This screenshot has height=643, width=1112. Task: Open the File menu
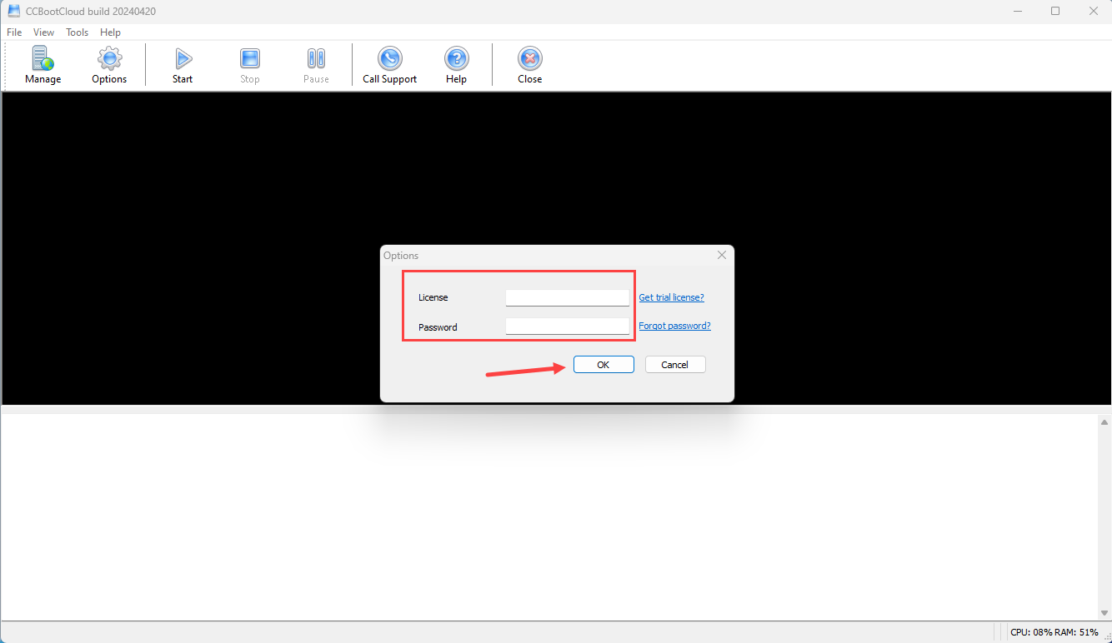tap(14, 32)
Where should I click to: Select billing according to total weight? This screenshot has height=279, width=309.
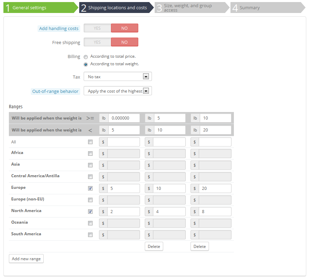point(85,64)
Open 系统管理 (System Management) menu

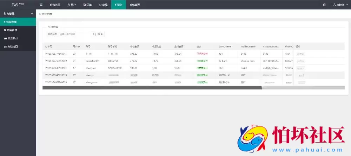(134, 5)
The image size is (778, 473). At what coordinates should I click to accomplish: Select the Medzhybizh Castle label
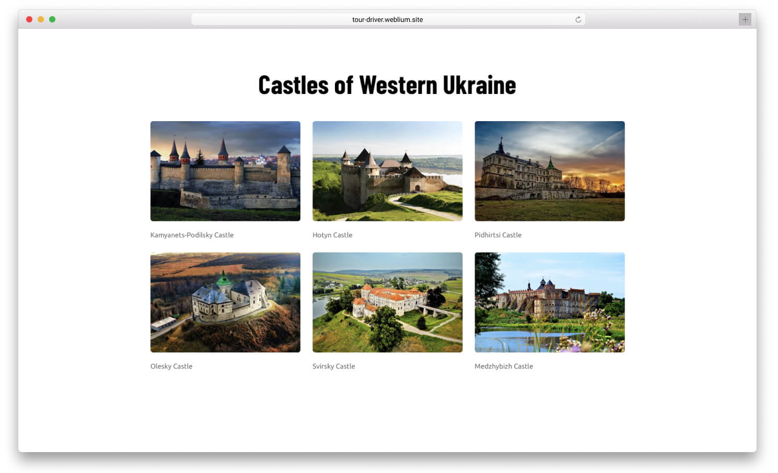[503, 366]
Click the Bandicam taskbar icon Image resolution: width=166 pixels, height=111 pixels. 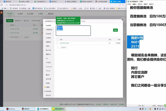[x=11, y=109]
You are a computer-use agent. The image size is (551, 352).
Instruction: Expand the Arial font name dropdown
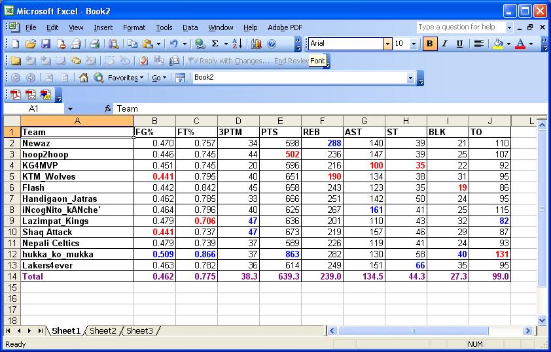[x=387, y=44]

::::::::

#### ACTION ITEM:
Here the lines from the one with "You are a computer-use" through the last line of the data above need to be repeated exactly, both included, and any picture omitted.

#### RESULT OF THE EXERCISE:
You are a computer-use agent. The image size is (551, 352).
Instruction: Expand the Arial font name dropdown
[x=387, y=44]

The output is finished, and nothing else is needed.